The Giver also illustrates how hopelessness can accompany powerlessness. Jonas and the Giver wrestle with this feeling throughout the book. Jonas has a sense that things could change once he witnesses love in the Christmas memory the Giver shares. Jonas even tells Gabriel that things could change for the better: “I don’t know how, but there must be some way for things to be different. There could be colors. And grandparents” (128). Jonas also enacts change by breaking the rule against transmitting memories to others. He shares positive memories with Gabriel to comfort him and decrease his chances of being released, in the process gaining a sense of independence and agency.

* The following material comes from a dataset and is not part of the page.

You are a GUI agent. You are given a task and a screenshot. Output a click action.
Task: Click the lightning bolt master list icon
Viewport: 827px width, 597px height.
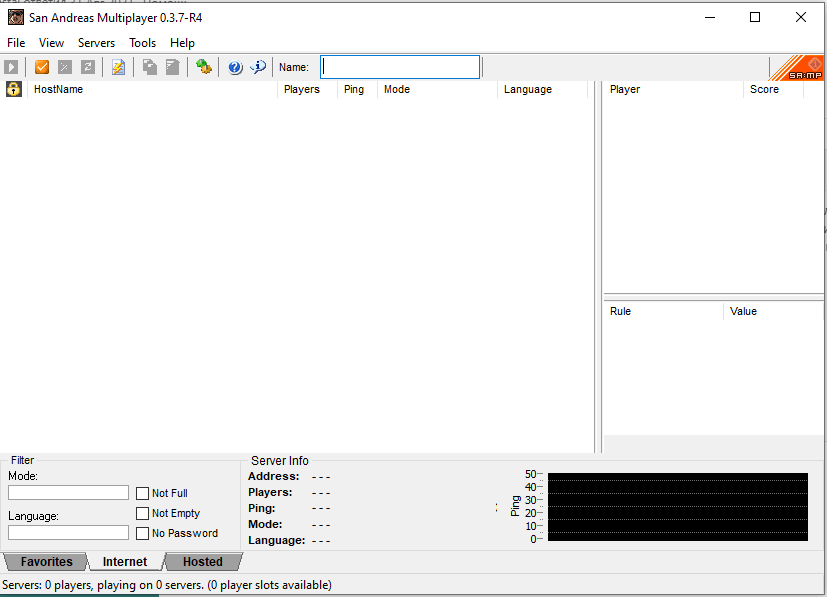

The title character feels hopeless much of the time because he thinks he’s unable to foster change in the community. He gains some hope through his relationship with Jonas, who helps him realize that change is possible—and that he has an important role to play. The Giver comes to realize that the community has not always favored order at the expense of freedom, and that some of his happiest memories of the past are evidence of this. By helping Jonas grapple with the difficult feelings he experiences while receiving memories, the Giver gains confidence that he can help other people do the same if they are suddenly saddled with emotions that feel overwhelming. Once the Giver feels assured in this way, he is able to help Jonas find a way to escape the community. And when the memories come flooding back to the other community members, the Giver will be prepared to deal with them.
The book explores the relationship between hope and hopelessness as well. When Jonas and Gabriel leave the community to find Elsewhere, Jonas vacillates between these two poles. This might be because he feels both vulnerable and powerful in his new environment. He feels powerful in the sense that he made an independent decision to leave a harmful situation; he is no longer bound by the rules of the community that would have stunted his life and ended Gabriel’s life. On the other hand, he and the baby are at risk being caught by the authorities and executed for breaking the community’s rules. Once they get farther from the community, they are in danger of starving as their food supply dwindles. They lack the type of power that comes with security: to feed themselves when hungry and to sleep with a roof over their heads. He ultimately feels confident they will reach their destination even though they are hungry, cold, and very weak from their arduous journey: “Inside his freezing body, his heart surged with hope” (179).